Here CatsModule registers a controller, declares CatsService as a provider so Nest can inject it, and exports that service so other modules can reuse it.

Module encapsulation

A core principle in Nest is that modules encapsulate their providers. A provider declared inside a module is private to that module by default. If another module wants to inject CatsService, it cannot simply list it in its own providers — it must import the module that owns and exports it.

import { Module } from '@nestjs/common';
import { CatsModule } from '../cats/cats.module';
import { ShelterService } from './shelter.service';

@Module({
  imports: [CatsModule],
  providers: [ShelterService],
})
export class ShelterModule {}

Because CatsModule exports CatsService, ShelterService can now inject it through normal constructor injection:

import { Injectable } from '@nestjs/common';
import { CatsService } from '../cats/cats.service';

@Injectable()
export class ShelterService {
  constructor(private readonly catsService: CatsService) {}

  countCats(): number {
    return this.catsService.findAll().length;
  }
}

If you try to inject a provider that its owning module does not export, Nest fails fast at bootstrap with a clear Nest can't resolve dependencies error — encapsulation is enforced, not advisory.

The module graph

Every Nest application is a graph of modules connected through their imports. When you call NestFactory.create(), Nest walks this graph starting from the root module, instantiates each module’s providers in dependency order, and resolves every injection point. Providers are singletons within their module scope by default and shared across the modules that import them, so the same CatsService instance is reused everywhere it is consumed.

This graph is what gives Nest applications their predictable structure: each edge is an explicit import, so the flow of dependencies is always visible in code rather than hidden behind global state.

The root module pattern

Every application has exactly one root module — conventionally named AppModule — that Nest uses as the entry point to build the graph. The root module rarely contains business logic itself; instead it composes the feature modules that do.

import { Module } from '@nestjs/common';
import { CatsModule } from './cats/cats.module';
import { ShelterModule } from './shelter/shelter.module';
import { AppController } from './app.controller';

@Module({
  imports: [CatsModule, ShelterModule],
  controllers: [AppController],
})
export class AppModule {}

The application is then bootstrapped from this root module:

import { NestFactory } from '@nestjs/core';
import { AppModule } from './app.module';

async function bootstrap() {
  const app = await NestFactory.create(AppModule);
  await app.listen(3000);
}
bootstrap();

You can scaffold new feature modules with the Nest CLI, which generates the module file and automatically registers it in the closest parent module:

nest generate module cats

Output:

CREATE src/cats/cats.module.ts (82 bytes)
UPDATE src/app.module.ts (312 bytes)

Re-exporting modules

A module can export not only its own providers but also entire modules it imports. This lets you build a single “barrel” module that aggregates several others and exposes them through one import.

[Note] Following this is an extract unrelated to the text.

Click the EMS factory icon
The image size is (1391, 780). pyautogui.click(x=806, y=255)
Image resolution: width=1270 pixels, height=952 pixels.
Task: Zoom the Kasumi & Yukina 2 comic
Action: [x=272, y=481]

import { Module } from '@nestjs/common';
import { CatsModule } from './cats/cats.module';
import { ShelterModule } from './shelter/shelter.module';

@Module({
  imports: [CatsModule, ShelterModule],
  exports: [CatsModule, ShelterModule],
})
export class AnimalsModule {}

Any module that imports AnimalsModule now gains access to everything CatsModule and ShelterModule export, without listing each one individually.

Best Practices

  • Organize one module per feature or bounded domain, keeping its controllers and providers tightly scoped.
  • Only export providers that genuinely need to be shared — keep internal helpers private to preserve encapsulation.
  • Keep the root AppModule thin: use it to compose feature modules, not to hold business logic.
  • Prefer explicit imports/exports over global modules so dependencies stay traceable.
  • Use the Nest CLI (nest g module <name>) so wiring into the parent module stays consistent.
  • Re-export aggregator modules sparingly to avoid hiding which provider actually owns a dependency.